In Rabaul, I came to know the Tolai people, a tall, passive, and gentle group who are part of the vast family of Melanesian cultures. Their world was a stark contrast to that of my hausboi (a helper in the home), who hailed from the Sepik region. His origins were not just a place on a map; they were written on his body. The intricate crocodile patterns tattooed into the skin of his back were a powerful testament to his tribe’s identity and their deep spiritual connection to the mighty Sepik River. Then there were the peoples of the Highlands—often smaller in stature and with a fiercer, more intense gaze—comprising countless tribes, each distinct from the next.

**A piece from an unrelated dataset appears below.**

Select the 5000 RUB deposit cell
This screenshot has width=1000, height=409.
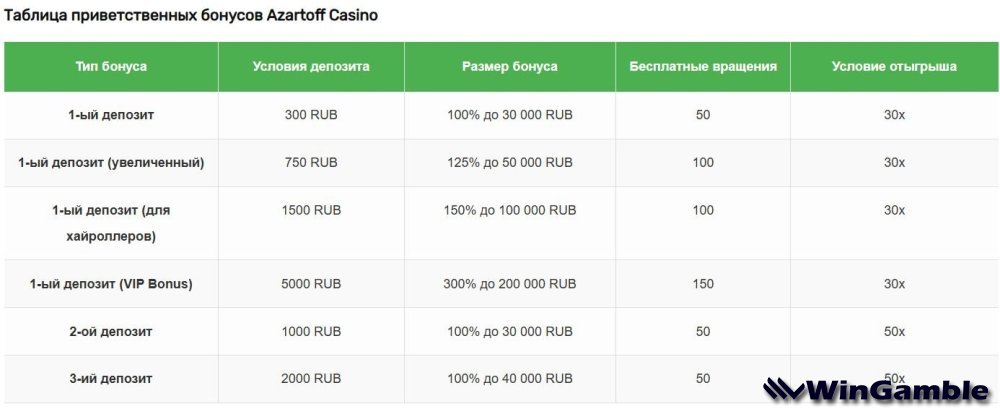(x=311, y=284)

This Melanesian thread extends across the sea to the nearby Solomon Islands, inhabited by people who share this heritage, yet are distinct again with their much darker skin. And within PNG itself, a short journey takes you to the Trobriand Islands. Known as the ‘Islands of Love,’ they are home to some of the most strikingly beautiful humans I have ever seen, possessing a grace and harmony with their environment that is simply unbelievable to witness.
Moving eastward into the Pacific, the human landscape shifts again. The Fijian Islands are home to a different kind, warm and loving people of Polynesian descent. This great Polynesian migration stretches across the vast blue expanse, from the islands off Australia’s coast all the way to New Zealand, the home of the Māori. Even there, diversity is key. Aotearoa has a rich history of different iwi (tribes), some renowned for their fierce warrior traditions, while the original inhabitants were known to be more passive, with only a few descendants remaining on an island near the mainland.
Perhaps my most fascinating personal connection was through a girl I worked with in the airline industry named Lisa. She was a direct descendant of the Fletcher Christian party from the infamous mutiny on the Bounty. Seeing her years later, after we’d both left our jobs, in her happy and ancestral environment on Norfolk Island was a truly memorable experience. It was a powerful reminder of how history—even a dramatic tale of mutiny on the high seas—isn’t just a story; it lives on in people today.
From the ancient continent of Australia, the Aboriginal and Torres Strait Islander peoples represent the world’s oldest continuous living cultures. Their connection to Country is profound and spiritual, and they face the immense challenge of navigating the complex space between their ancient traditions and the demands of the modern world, which made me wonder about the path forward.
These tribal looks and deep-seated identities are more than just a talking point; they are a window into a person’s soul and story. It’s a complexity that can also lead to cultural misunderstandings. During my time in PNG, I found the local approach to property and stealing difficult to comprehend. It didn’t seem to be driven by need, but rather by a perceived notion that the expatriates required a lesson in values, a rebalancing of sorts. It was their way of communicating a message that we, as outsider expatriates, struggled to understand.
When one culture encounters another, how do we learn to interpret actions and values that are fundamentally different from our own?